→ **WORK REQUEST**:
Each entry should be transcribed exactly as written, and any picture left out.

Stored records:
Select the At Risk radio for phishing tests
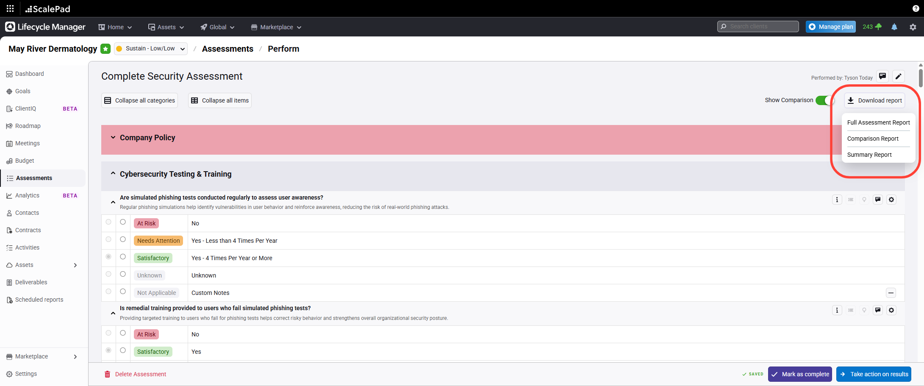coord(123,222)
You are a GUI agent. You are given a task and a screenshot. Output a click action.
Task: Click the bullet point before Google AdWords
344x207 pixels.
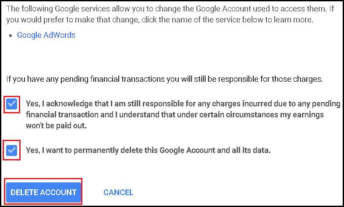point(10,36)
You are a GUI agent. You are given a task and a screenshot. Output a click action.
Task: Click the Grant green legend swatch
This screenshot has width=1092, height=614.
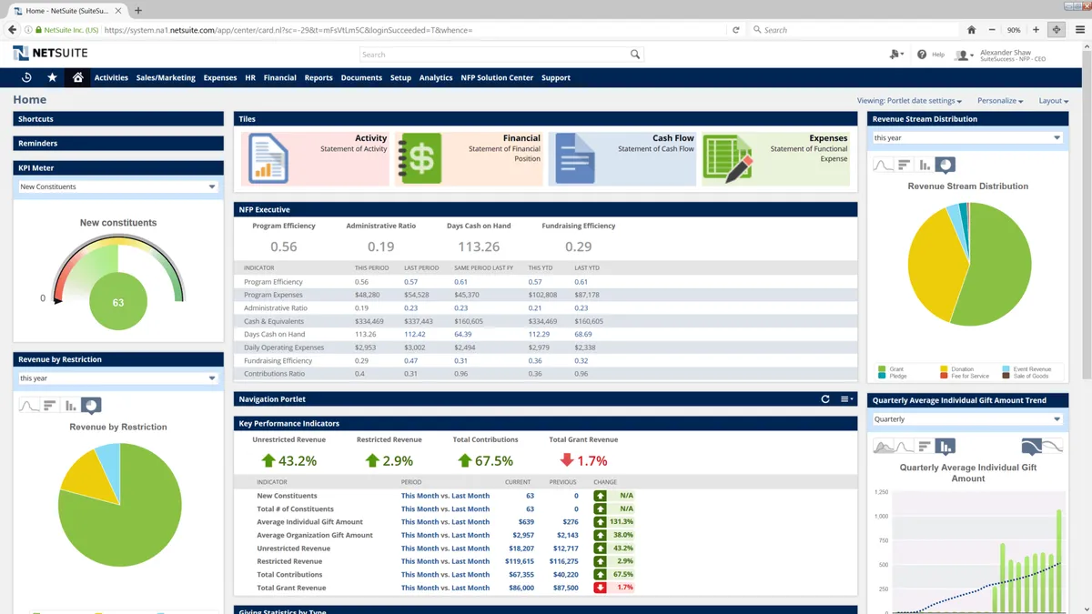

→ **OUTPUT OF THE TASK**:
Select the At Risk radio for phishing tests
coord(123,222)
You are a GUI agent. You are given a task and a screenshot. Output a click action.
Task: Click the bullet point before Google AdWords
344x207 pixels.
point(10,36)
You are a GUI agent. You are given a task and a screenshot. Output a click action.
Task: Click the Grant green legend swatch
This screenshot has width=1092, height=614.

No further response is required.